Sex ratio adjustment and kin discrimination in malaria parasites

Abstract

Malaria parasites and related Apicomplexans are the causative agents of the some of the most serious infectious diseases of humans, companion animals, livestock and wildlife. These parasites must undergo sexual reproduction to transmit from vertebrate hosts to vectors, and their sex ratios are consistently female-biased. Sex allocation theory, a cornerstone of evolutionary biology, is remarkably successful at explaining female-biased sex ratios in multicellular taxa, but has proved controversial when applied to malaria parasites. Here we show that, as predicted by theory, sex ratio is an important fitness-determining trait and Plasmodium chabaudi parasites adjust their sex allocation in response to the presence of unrelated conspecifics. This suggests that P. chabaudi parasites use kin discrimination to evaluate the genetic diversity of their infections, and they adjust their behaviour in response to environmental cues. Malaria parasites provide a novel way to test evolutionary theory, and support the generality and power of a darwinian approach.

Figure 1. The fitness consequences of sex ratio variation

The relationship between sex allocation (given as proportion male) and fitness (given as log(ookinete production)) varies in the manner predicted by theory, revealing that this life-history trait of malaria parasites is important and under selection. Shown is log-transformed mean ookinetes (×10⁶ ml⁻¹) produced in 19 cross-factored sets of P. berghei cultures spanning 0–100% males (R²=0.77); dashed line is the fitted relationship . As expected, no ookinetes were produced in our control groups of 0% and 100% males, and we excluded these data from our analysis. Error bars, ±s.e.m.

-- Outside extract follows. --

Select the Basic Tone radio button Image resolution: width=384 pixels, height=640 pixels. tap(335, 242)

Figure 2. Genetic variation in patterns of sex allocation

P. chabaudi genotypes exhibit significant genetic variation in the sex ratios produced throughout their infections. Genotypes DK, CW and CR all followed significantly different sex allocation patterns but AS, AJ and ER could be grouped together. Here, and in Figs 4–6, sex ratio is given as proportion male. The means from 30 independent infections are presented and the x-axis is jittered for clarity. Error bars, ±s.e.m.

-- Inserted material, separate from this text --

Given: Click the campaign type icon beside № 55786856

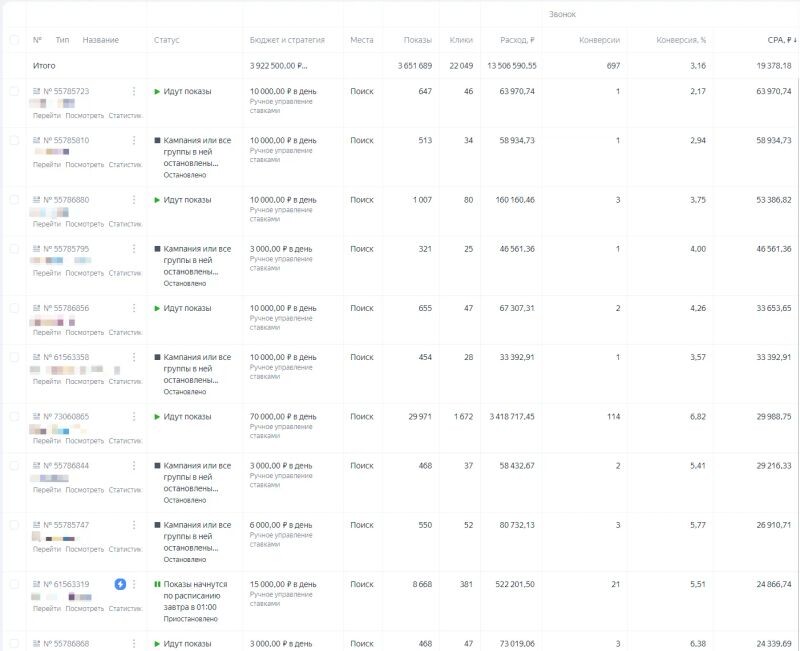Looking at the screenshot, I should [x=37, y=308].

Figure 3. Explaining sex ratio variation throughout infections

Sex ratios (arcsin square-root transformed) of P. chabaudi correlate with the density of: a, red blood cells; b, parasites; and c, gametocytes. Lines are fitted from the estimates predicted by the minimal model using infection parameters observed 48 h before sex ratios (see Supplementary Information). Genotypes are grouped according to the four different sex ratio patterns followed throughout 30 independent infections (Fig. 2).

Figure 4. Sex ratio varies with the genetic diversity of P. chabaudi infections

Infections with six genotypes produced significantly less female biased sex ratios than those with one genotype, but only at the start of infections. Means are presented from 40 independent infections. Error bars, ±s.e.m.

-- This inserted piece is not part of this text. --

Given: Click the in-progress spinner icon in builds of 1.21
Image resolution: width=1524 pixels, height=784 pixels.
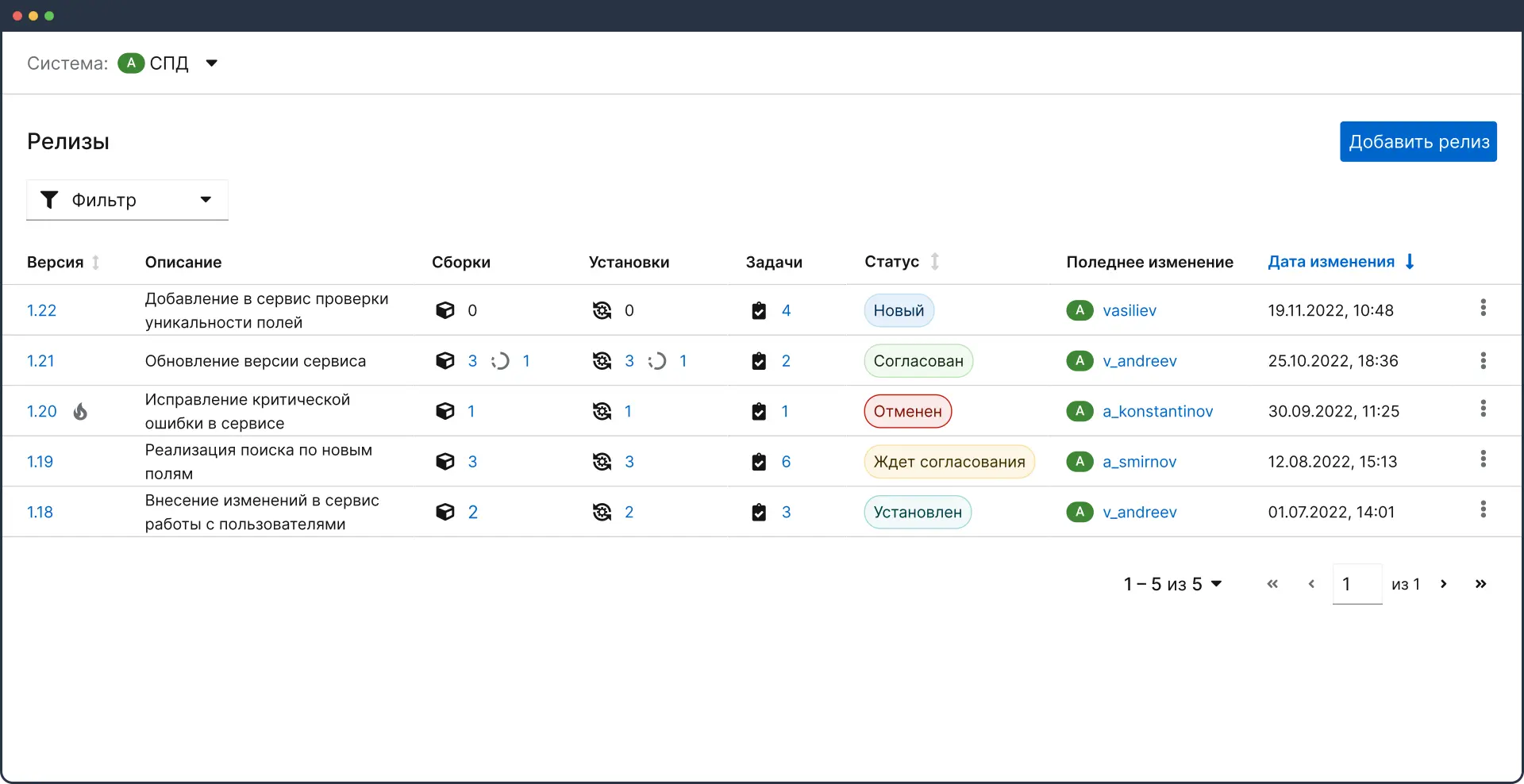Looking at the screenshot, I should point(500,361).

Figure 5. Sex ratios of focal genotypes during the growth phase of infections

Mean sex ratios throughout the growth phase of infections for P. chabaudi focal genotypes when alone (dashed line) and co-infecting with a second genotype (solid line). a, AS; b, AJ; c, ER. Sex ratios of genotypes AS and ER could be distinguished from sex ratios of AJ but AS and ER could not be distinguished from each other (see Supplementary Information). Sex ratios produced by AJ when co-infecting with AS or ER were not significantly different so these infections are grouped. We followed 5 independent infections for each genotype combination. Error bars, ±s.e.m.

Figure 6. Sex ratios of focal genotypes during the post-peak phase of infections

As Fig. 5 but for the post-peak phase.